Just recently, I discussed to my Mama about the fate of the philosopher Socrates and the hemlock sipping execution death that even his partner authorized of. In reality, where do you think the saying “excellent riddance” came from? It probably did originate from the mouth of Xanthippe, Socrates spouse when she learnt that the “thorn in her side that was her other half” was being castigated and performed for being among the very first defiant non-conformists of history that could truly learn something and we might still discover something from as we can inform by his pet phrases: “All that I understand is that I know absolutely nothing.” and “I am constantly happy to find out”.
So, history goes on, with all its “clever stupidities” right down to wars, murders, car mishaps, amnesia, elections, politics, incorrect philosophies, negative mysticism, suicides, medicines, stress headaches, insaneness, trouble and all the issues that develop from us “knowing all of it and having all the responses”.
The response to all of it is to be willing to discover how to truly live. That is it. The only favorable mysticism that can benefit us is being willing to discover how to really reside in reality, everything else is an attempt to cheat. That is it.
When we get real and sincere about it all in a “frightening method”, that is when the real growth starts anyway.
Now, I mention the motivation for this article: I talked to my Mama about the death of Socrates and the famous two little words apparently offered from his spouse Xanthippe that sent him off chuckling as he passed away drinking hemlock. She feels the exact same way when I tell her what is going on in an impartially sincere method.
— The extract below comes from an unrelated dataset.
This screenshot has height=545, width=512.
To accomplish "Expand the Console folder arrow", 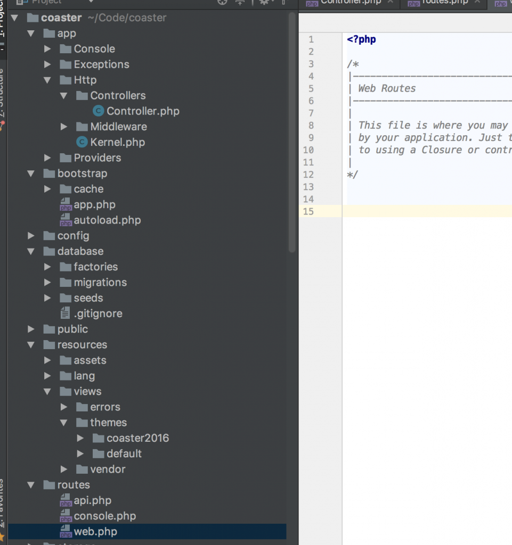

Oh, to be truthful right to the fundamental fact without “chicken filters” or “eluding”: All my soul does is laugh with Socrates not at him.
So I state with Expense Withers at the height of his success and having “everything”: “I wish to spread out the news that if it feels this excellent being used, you just keep using me until you utilize me up!”
So, in my personal point of view taking the opposite “tack on reality” to Kanye Omari West, God fasts enough for me anyhow and I am a person of persistence and faith all the way, nevertheless it may go now. I am not a rabbit or hare, I am just an unfaltering tortoise or whatever is constantly ready to end up the complete race and actually win whatever is needed. That is all.
To finally clarify the sort of “clever stupidity” I suggest: I want, I am faithful, I am unfaltering, I can genuinely race like the tortoise. I will not give up. I will not rest. So I work, I work constantly and I do the hard work, just I do it genuine and do it deep, and for my own genuine benefit. If this is a “bad post”, so be it, but I just wanted to get a few unvarnished honest thoughts and truths out there (from my mind to yours) from in here (in my being).